Degradable polyethylenimine-alt-poly(ethylene glycol) copolymers as novel gene carriers

Abstract

An ideal gene carrier requires both safety and transfection effciency. Polyethylenimine (PEI) is a well-known cationic polymer which has high transfection efficiency owing to its buffering capacity. But it has been reported that the PEI is cytotoxic in many cell lines and non-degradable. In this study, we synthesized degradable PEI-alt-poly(ethylene glycol) (PEG) copolymers using Michael-type addition reaction as a new gene carrier and characterized them. The copolymers were complexed with plasmid DNA and the resulting complexes were characterized by dynamic light scattering, gel retardation and atomic force microscopy to determine the particle sizes, complex formation and shape of complex, respectively. Cytotoxicity and transfection efficiency of the copolymers were also checked in cultured HeLa human cervix epithelial carcinoma cells, HepG2 human hepatoblastoma cell line and MG63 human osteosarcoma cells. The composition of PEG to PEI in the copolymers was around 1 and the molecular weight of the copolymer was from around 8000 to 12900. The copolymers degraded rapidly at 37¡É in 0.1M phosphate buffered saline (PBS; pH 7.4). The complete copolymer/DNA complex was formed at the N/P ratio of 12 and the complex to DNase I resistance was obtained.
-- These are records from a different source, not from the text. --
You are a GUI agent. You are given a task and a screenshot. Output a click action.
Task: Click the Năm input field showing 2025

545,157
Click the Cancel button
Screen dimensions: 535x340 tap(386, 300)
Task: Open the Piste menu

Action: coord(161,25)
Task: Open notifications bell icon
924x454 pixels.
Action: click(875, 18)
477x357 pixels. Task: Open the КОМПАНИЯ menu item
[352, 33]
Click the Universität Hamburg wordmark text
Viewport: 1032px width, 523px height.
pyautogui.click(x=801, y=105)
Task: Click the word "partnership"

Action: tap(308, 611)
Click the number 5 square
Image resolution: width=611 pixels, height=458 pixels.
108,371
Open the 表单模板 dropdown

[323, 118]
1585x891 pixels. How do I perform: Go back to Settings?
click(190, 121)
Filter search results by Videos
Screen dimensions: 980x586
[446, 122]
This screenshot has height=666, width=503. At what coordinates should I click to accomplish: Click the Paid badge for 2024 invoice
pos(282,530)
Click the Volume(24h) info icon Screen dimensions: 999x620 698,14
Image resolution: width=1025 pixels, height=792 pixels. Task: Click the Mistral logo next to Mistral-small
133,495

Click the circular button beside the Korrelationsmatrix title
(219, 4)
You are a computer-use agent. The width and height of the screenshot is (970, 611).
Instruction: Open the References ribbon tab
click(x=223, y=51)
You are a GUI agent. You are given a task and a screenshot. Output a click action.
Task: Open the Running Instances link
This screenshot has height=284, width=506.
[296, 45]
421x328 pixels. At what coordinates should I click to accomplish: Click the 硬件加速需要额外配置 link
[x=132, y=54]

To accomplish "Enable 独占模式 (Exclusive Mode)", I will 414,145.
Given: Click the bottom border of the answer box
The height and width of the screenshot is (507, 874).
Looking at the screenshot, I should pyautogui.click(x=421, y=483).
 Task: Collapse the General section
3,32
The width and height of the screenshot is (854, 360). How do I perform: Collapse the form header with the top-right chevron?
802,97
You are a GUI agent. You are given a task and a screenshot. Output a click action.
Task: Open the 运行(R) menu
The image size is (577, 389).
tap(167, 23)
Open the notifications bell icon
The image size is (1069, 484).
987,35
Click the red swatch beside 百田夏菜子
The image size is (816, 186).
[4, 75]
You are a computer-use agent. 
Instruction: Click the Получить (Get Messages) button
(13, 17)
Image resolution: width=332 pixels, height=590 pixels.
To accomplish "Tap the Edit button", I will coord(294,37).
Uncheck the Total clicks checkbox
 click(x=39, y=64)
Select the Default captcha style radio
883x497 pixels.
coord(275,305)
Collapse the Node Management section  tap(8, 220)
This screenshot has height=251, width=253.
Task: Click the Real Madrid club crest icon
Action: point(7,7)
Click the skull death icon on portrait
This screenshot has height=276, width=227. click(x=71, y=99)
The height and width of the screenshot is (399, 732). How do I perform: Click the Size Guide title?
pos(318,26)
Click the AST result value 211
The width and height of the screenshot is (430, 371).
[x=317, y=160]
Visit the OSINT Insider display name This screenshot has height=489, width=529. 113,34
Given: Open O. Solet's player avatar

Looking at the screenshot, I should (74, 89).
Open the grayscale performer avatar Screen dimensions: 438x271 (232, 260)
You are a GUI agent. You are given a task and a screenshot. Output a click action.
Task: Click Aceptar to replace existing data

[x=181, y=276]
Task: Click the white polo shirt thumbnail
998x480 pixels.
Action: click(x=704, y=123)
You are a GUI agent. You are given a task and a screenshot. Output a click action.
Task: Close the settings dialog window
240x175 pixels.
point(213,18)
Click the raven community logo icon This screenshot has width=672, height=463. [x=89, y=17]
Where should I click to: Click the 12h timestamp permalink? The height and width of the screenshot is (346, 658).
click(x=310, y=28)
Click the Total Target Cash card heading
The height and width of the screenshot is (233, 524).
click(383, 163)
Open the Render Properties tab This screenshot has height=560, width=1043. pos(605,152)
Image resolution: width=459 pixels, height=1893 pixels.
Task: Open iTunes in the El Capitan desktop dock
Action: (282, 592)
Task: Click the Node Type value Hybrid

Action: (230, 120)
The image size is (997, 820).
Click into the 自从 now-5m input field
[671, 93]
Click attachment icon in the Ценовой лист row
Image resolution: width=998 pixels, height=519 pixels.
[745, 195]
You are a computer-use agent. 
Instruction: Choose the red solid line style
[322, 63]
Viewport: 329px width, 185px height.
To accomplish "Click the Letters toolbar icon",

The particle sizes decreased with an increase of N/P ratio, molecular weight of PEG and had a minimum value around 75nm at the N/P ratio of 45 in the PEI-alt-PEG(700). Cytotoxicity study showed that the copolymers had no cytotoxic effects on cells even at high concentration of copolymers. Also, transfection efficiency was influenced by molecular weight of PEG, and in case of PEI-alt-PEG(258), the transfection efficiency was higher than PEI 25K in HepG2 and MG63 whereas it was lower than PEI 25K in HeLa. Furthermore, in vivo transfection, PEI-alt-PEG(258) mediate gene expression 10- to 100-fold more efficient in lung and liver than PEI 25K in both of intravenous and aerosol administration.